- [Source passage]
━━━━━━

By Sportingintelligence

6 February 2012

The NFL has the ‘fairest’ distribution of salaries across its 32 teams of any of the ‘big five’ US sports leagues (NBA, MLB, NFL, NHL and MLS) when you take into consideration the differential between the best paid team and the worst paid team. It is also much fairer than any major football (soccer) league.

This was one finding in the Sportingintelligence Global Sports Salaries Survey 2011, which was published in April last year and also revealed Barcelona and Real Madrid had overtake the NY Yankees as the world’s best paid sports team, and that the NBA is the world’s best paid league by average earnings per player.

In our 2011 report, we found that the best paid NFL team, the Washington Redskins, had average first-team pay of £1,736,648 per year in the 2010-11 season ($2,778,636), or £33,397 per week ($53,435), which was ‘only’ 1.79 times as much as the worst paid NFL team that season, the Tampa Bay Bucs (owned by the Glazers of Manchester United fame), where average first-team pay was £1,014,818 ($1,623,709) and weekly pay was £19,516 ($31,225).

━━━━━━

- [Extracted material]
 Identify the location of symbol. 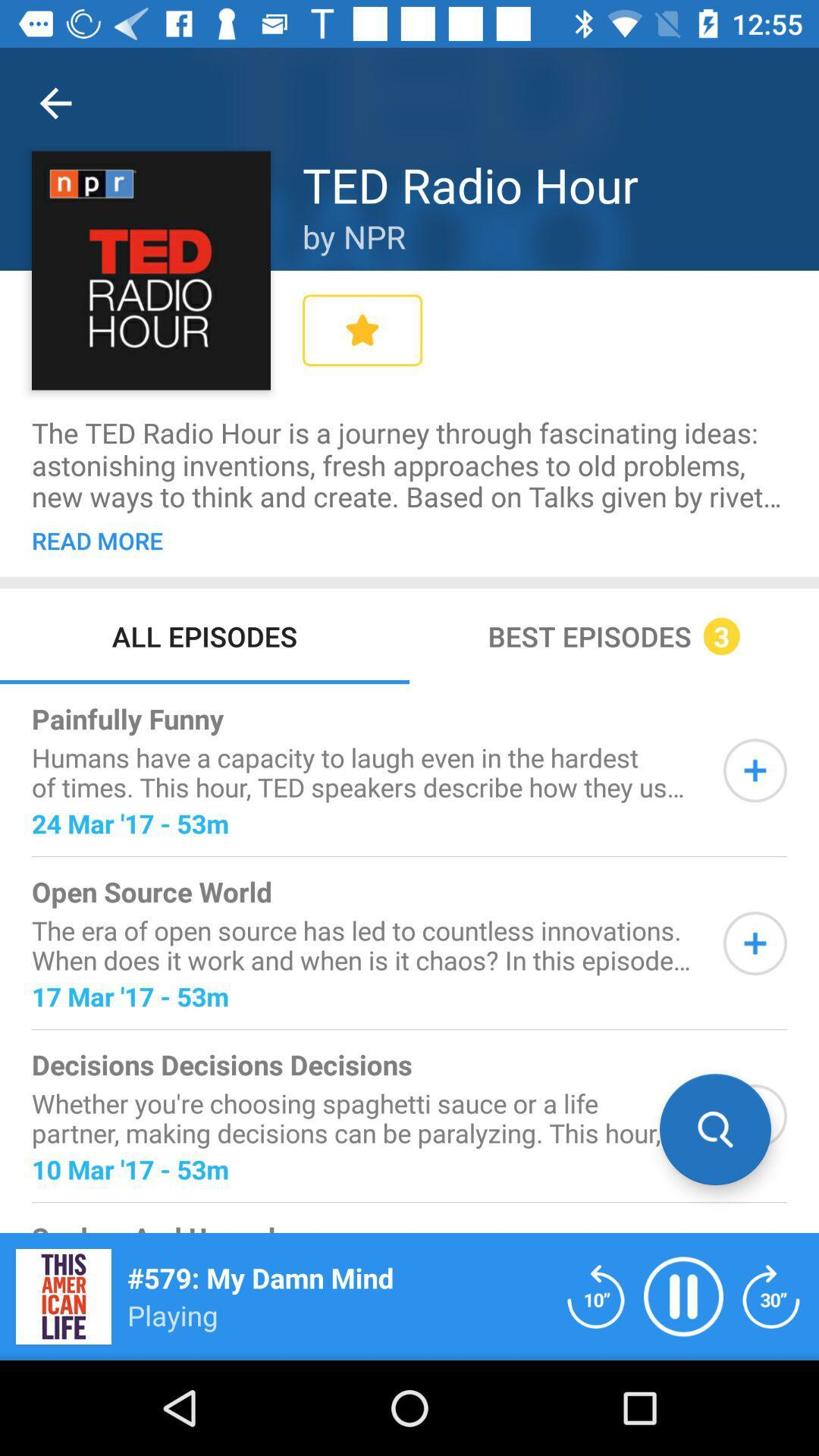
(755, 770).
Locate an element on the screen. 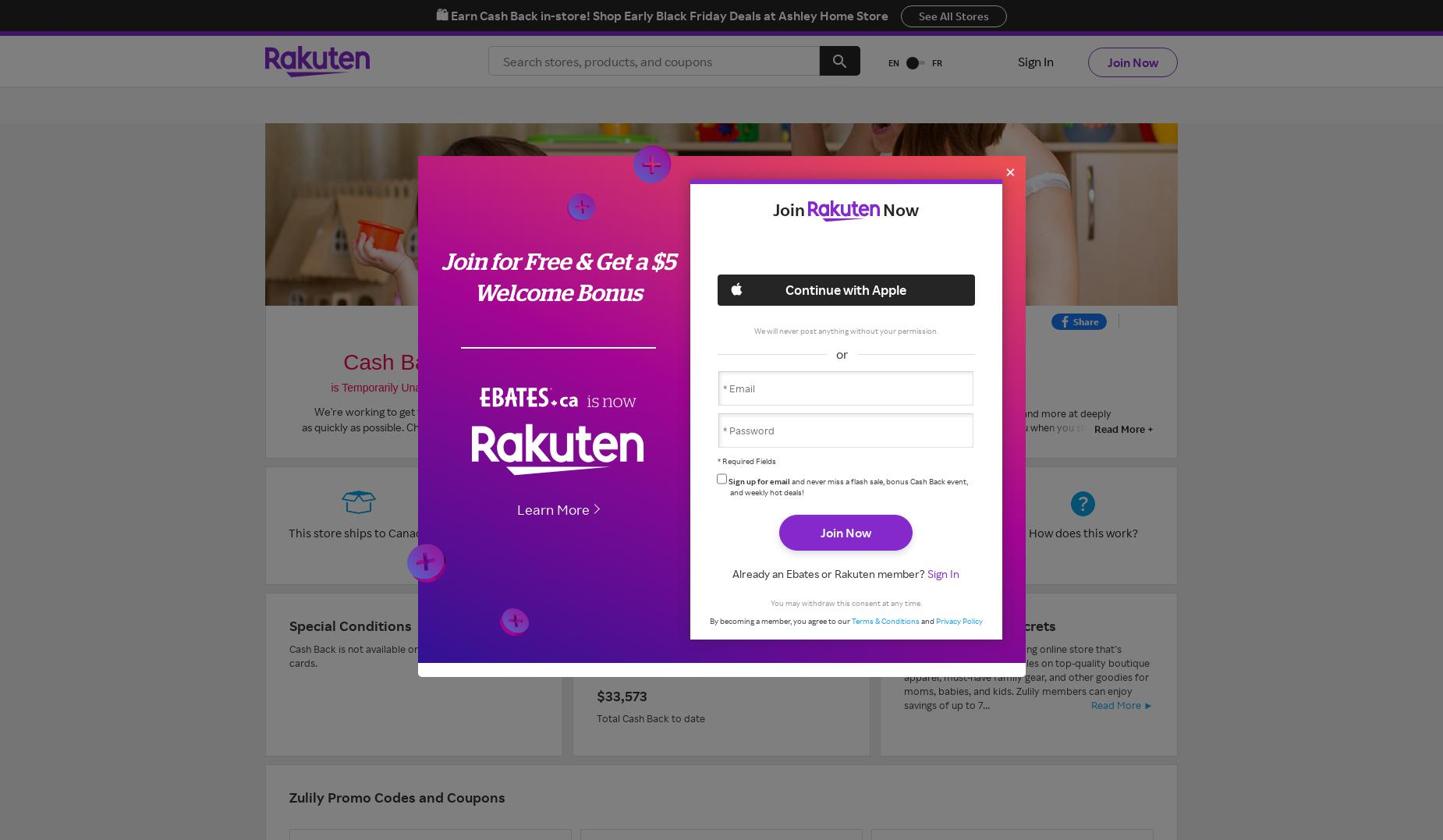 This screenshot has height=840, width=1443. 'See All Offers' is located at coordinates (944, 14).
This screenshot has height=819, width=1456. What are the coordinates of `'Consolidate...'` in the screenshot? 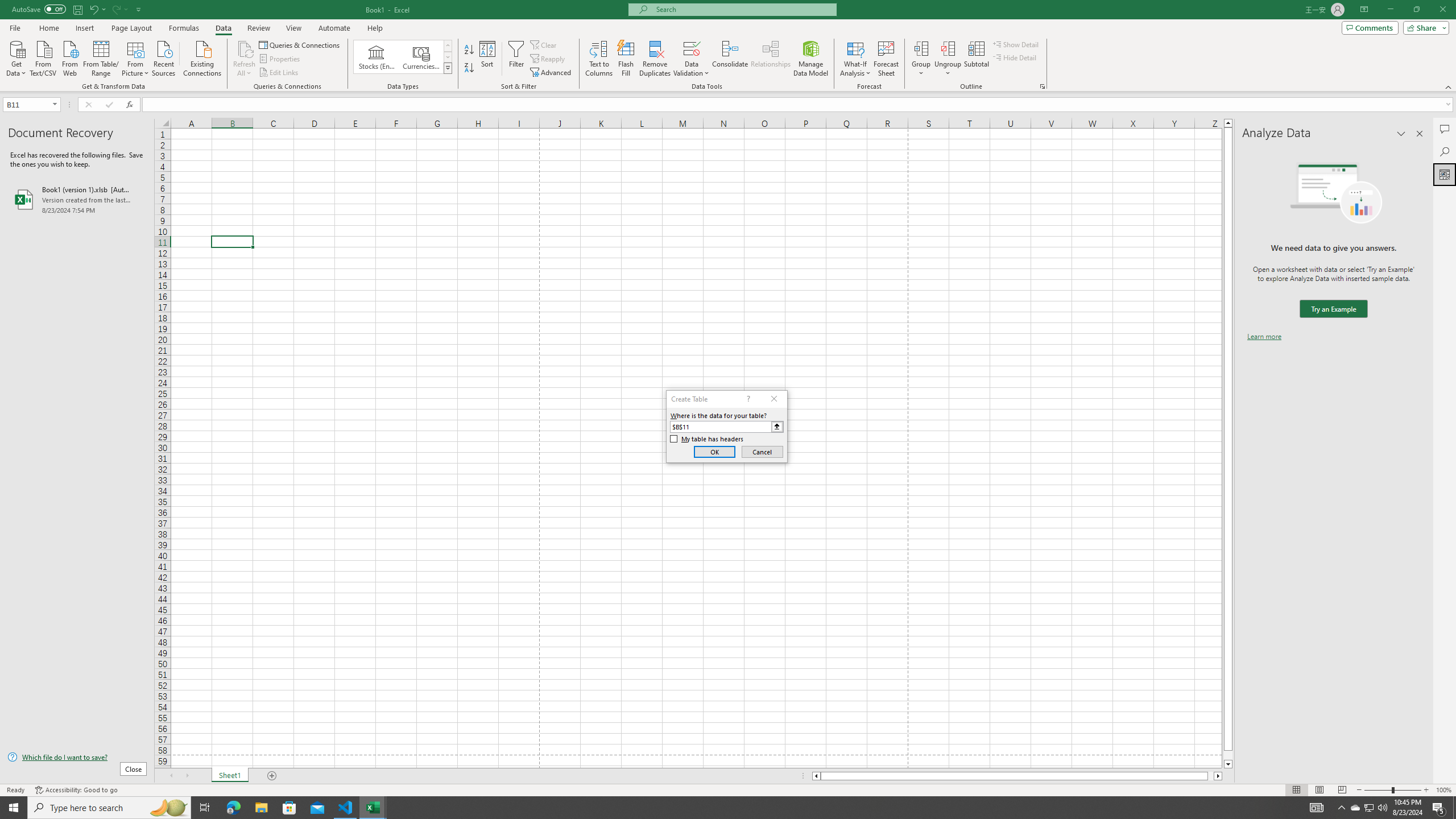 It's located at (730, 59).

━━━━━━

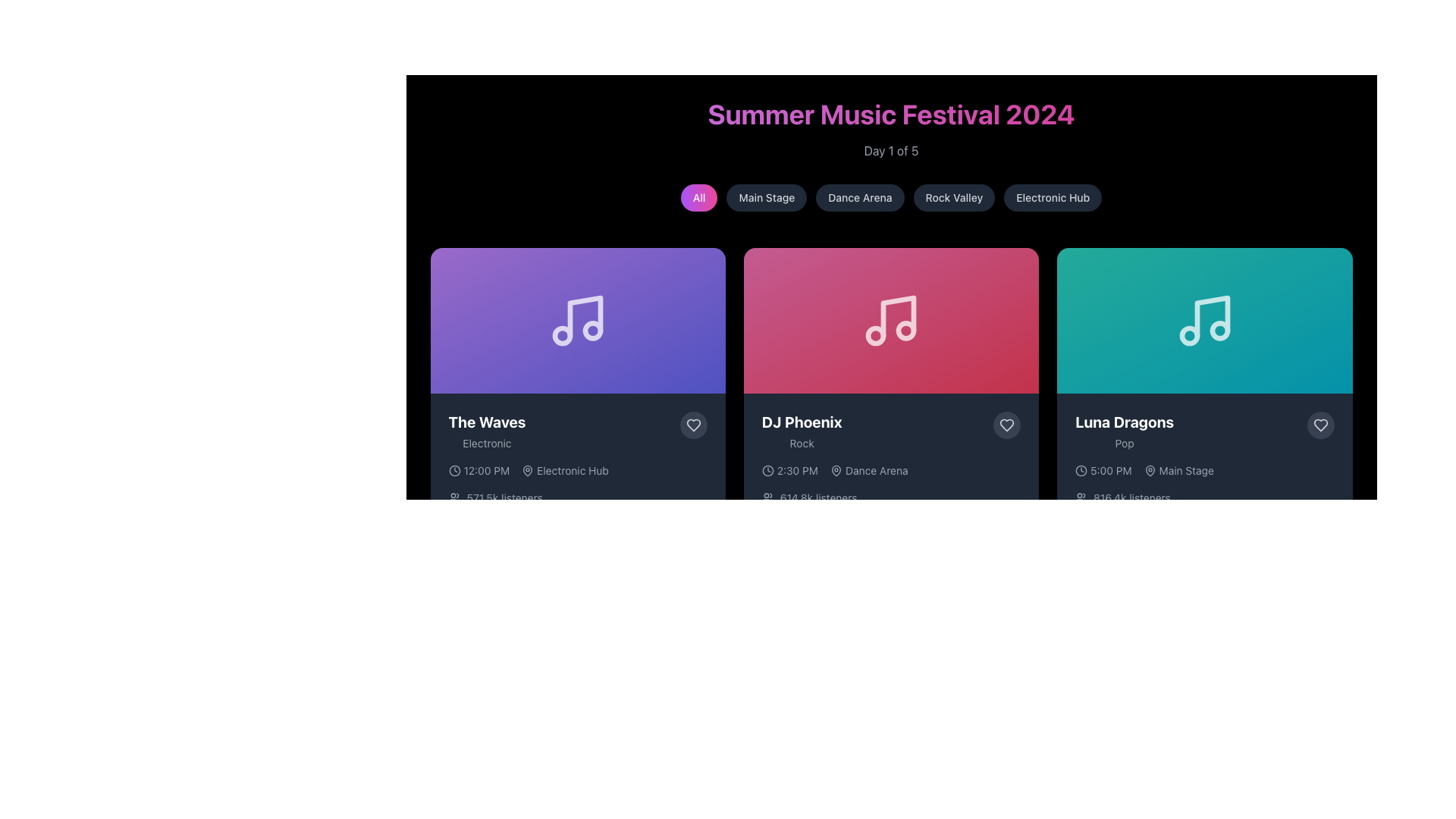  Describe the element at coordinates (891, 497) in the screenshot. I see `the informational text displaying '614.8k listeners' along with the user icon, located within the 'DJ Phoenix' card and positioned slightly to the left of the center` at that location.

━━━━━━

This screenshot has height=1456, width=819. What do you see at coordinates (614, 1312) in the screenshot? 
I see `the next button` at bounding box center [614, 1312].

━━━━━━

- [Problem set]
1. In the salaries article, which NFL team had the highest average first-team pay in the 2010-11 season?
2. Quote the stretch of the salaries article from "The NFL has" through "earnings per player.".

- [Task-by-task solutions]
1. The Washington Redskins

2.
The NFL has the ‘fairest’ distribution of salaries across its 32 teams of any of the ‘big five’ US sports leagues (NBA, MLB, NFL, NHL and MLS) when you take into consideration the differential between the best paid team and the worst paid team. It is also much fairer than any major football (soccer) league.

This was one finding in the Sportingintelligence Global Sports Salaries Survey 2011, which was published in April last year and also revealed Barcelona and Real Madrid had overtake the NY Yankees as the world’s best paid sports team, and that the NBA is the world’s best paid league by average earnings per player.